__SET PROBLEM__.
Please print all of the items below verbatim, line for line, and leave out the pictures.

__EXCERPTED DATA__.
==========
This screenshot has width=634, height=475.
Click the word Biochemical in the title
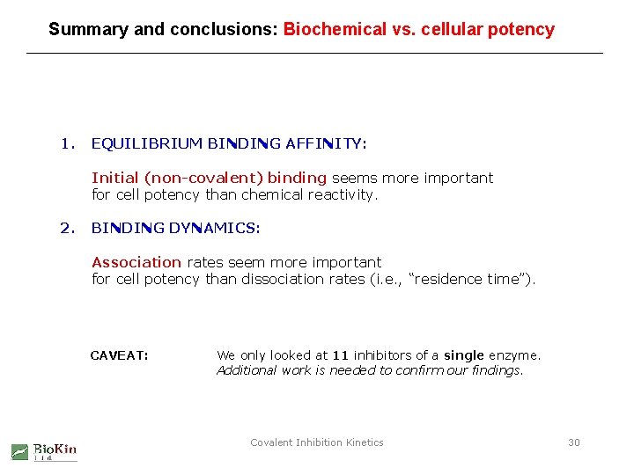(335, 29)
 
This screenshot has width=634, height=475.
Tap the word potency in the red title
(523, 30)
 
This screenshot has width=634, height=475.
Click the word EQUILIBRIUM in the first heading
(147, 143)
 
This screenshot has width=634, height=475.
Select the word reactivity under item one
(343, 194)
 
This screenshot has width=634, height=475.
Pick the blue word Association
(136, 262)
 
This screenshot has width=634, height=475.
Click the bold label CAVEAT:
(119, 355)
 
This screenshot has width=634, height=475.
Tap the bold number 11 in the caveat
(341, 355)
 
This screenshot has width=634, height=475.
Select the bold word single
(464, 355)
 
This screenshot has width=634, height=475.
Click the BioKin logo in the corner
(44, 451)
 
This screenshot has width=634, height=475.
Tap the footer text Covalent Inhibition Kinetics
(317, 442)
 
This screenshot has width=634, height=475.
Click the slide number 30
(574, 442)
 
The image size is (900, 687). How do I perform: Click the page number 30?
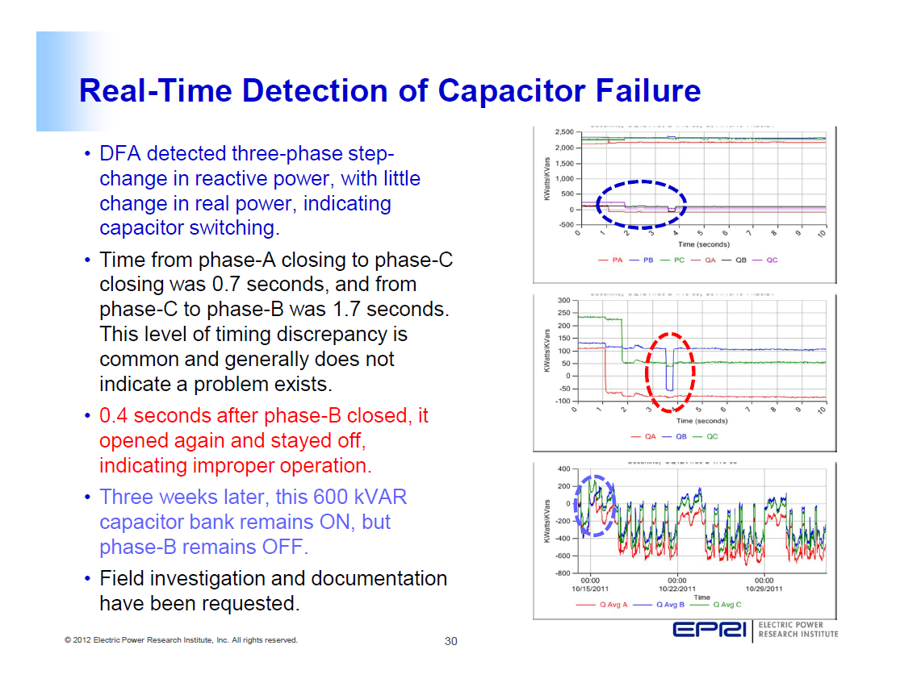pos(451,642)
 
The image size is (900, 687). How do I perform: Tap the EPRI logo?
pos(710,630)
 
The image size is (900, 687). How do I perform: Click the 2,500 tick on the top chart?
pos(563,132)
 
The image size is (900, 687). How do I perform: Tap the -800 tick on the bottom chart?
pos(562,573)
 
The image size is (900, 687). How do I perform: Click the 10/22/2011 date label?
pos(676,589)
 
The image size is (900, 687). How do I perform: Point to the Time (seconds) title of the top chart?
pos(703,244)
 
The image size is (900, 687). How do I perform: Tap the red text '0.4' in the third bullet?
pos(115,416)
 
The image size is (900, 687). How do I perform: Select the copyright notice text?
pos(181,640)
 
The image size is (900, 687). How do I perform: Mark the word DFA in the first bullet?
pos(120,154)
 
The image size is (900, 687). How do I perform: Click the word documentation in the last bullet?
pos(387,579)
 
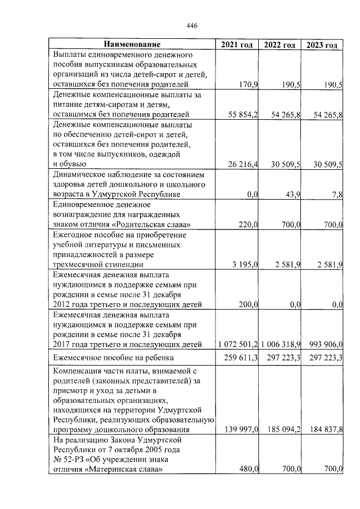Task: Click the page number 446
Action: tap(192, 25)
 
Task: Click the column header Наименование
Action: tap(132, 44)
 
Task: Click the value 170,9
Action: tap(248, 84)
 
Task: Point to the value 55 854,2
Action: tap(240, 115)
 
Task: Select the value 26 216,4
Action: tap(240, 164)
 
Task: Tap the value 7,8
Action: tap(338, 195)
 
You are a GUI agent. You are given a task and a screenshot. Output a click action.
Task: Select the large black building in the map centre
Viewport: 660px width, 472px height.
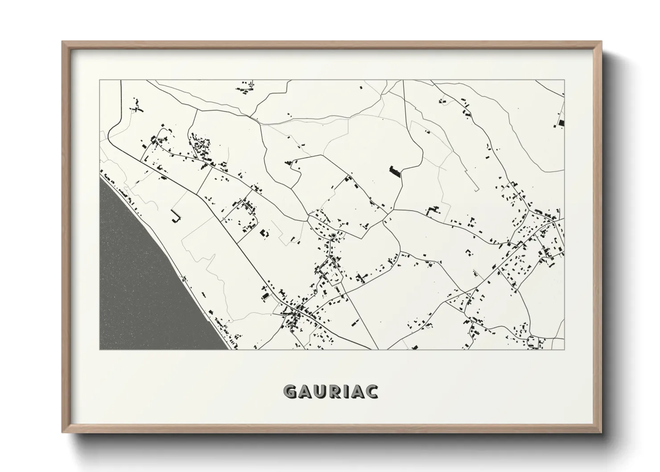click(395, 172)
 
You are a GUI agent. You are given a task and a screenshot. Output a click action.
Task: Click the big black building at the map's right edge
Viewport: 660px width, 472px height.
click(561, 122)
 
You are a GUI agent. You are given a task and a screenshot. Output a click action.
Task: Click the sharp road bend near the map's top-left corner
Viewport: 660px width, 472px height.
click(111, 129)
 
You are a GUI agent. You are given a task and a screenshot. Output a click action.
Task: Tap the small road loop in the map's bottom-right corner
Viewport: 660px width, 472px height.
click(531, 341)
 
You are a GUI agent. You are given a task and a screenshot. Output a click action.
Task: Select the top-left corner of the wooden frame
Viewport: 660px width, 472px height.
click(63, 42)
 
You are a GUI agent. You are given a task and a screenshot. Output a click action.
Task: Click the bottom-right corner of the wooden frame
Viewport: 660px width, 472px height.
==========
__RESPONSE__.
This screenshot has width=634, height=475.
Click the word Biochemical in the title
(335, 29)
 
This screenshot has width=634, height=475.
Tap the word potency in the red title
(523, 30)
 
This screenshot has width=634, height=475.
Click the word EQUILIBRIUM in the first heading
(147, 143)
 
This screenshot has width=634, height=475.
Select the word reactivity under item one
(343, 194)
 
This screenshot has width=634, height=475.
Pick the blue word Association
(136, 262)
 
This screenshot has width=634, height=475.
Click the bold label CAVEAT:
(119, 355)
 
This screenshot has width=634, height=475.
Tap the bold number 11 in the caveat
(341, 355)
 
This screenshot has width=634, height=475.
Select the bold word single
(464, 355)
 
This screenshot has width=634, height=475.
Click the BioKin logo in the corner
(44, 451)
 
This screenshot has width=634, height=475.
Tap the footer text Covalent Inhibition Kinetics
(317, 442)
 
This screenshot has width=634, height=475.
Click the slide number 30
(574, 442)
 
The image size is (900, 687). How do I perform: Click the page number 30?
pos(451,642)
 
The image size is (900, 687). How do I perform: Tap the EPRI logo?
pos(710,630)
 
The image size is (900, 687). How do I perform: Click the 2,500 tick on the top chart?
pos(563,132)
 
The image size is (900, 687). How do I perform: Tap the -800 tick on the bottom chart?
pos(562,573)
 
The image size is (900, 687). How do I perform: Click the 10/22/2011 date label?
pos(676,589)
 
The image size is (900, 687). How do I perform: Point to the Time (seconds) title of the top chart?
pos(703,244)
 
The image size is (900, 687). How do I perform: Tap the red text '0.4' in the third bullet?
pos(115,416)
 
The image size is (900, 687). How do I perform: Select the copyright notice text?
pos(181,640)
 
The image size is (900, 687). How do I perform: Mark the word DFA in the first bullet?
pos(120,154)
 
The image size is (900, 687). How do I perform: Click the word documentation in the last bullet?
pos(387,579)
 
Task: Click the page number 446
Action: tap(192, 25)
 
Task: Click the column header Наименование
Action: tap(132, 44)
 
Task: Click the value 170,9
Action: tap(248, 84)
 
Task: Point to the value 55 854,2
Action: tap(240, 115)
 
Task: Select the value 26 216,4
Action: tap(240, 164)
 
Task: Tap the value 7,8
Action: tap(338, 195)
 
You are a GUI agent. You are given a task and a screenshot. Output a click action.
Task: Select the large black building in the map centre
Viewport: 660px width, 472px height.
click(395, 172)
 
You are a GUI agent. You are given a task and a screenshot. Output a click action.
Task: Click the big black building at the map's right edge
Viewport: 660px width, 472px height.
click(561, 122)
 
You are a GUI agent. You are given a task and a screenshot. Output a click action.
Task: Click the sharp road bend near the map's top-left corner
Viewport: 660px width, 472px height.
click(111, 129)
 
You are a GUI agent. You are given a task and a screenshot. Output a click action.
Task: Tap the small road loop in the map's bottom-right corner
Viewport: 660px width, 472px height.
click(531, 341)
 
You are a GUI agent. You are given a task and a screenshot. Output a click action.
Task: Select the top-left corner of the wooden frame
Viewport: 660px width, 472px height.
click(63, 42)
 
You are a GUI agent. You are given a task and a screenshot. Output a click action.
Task: Click the bottom-right corner of the wooden frame
Viewport: 660px width, 472px height.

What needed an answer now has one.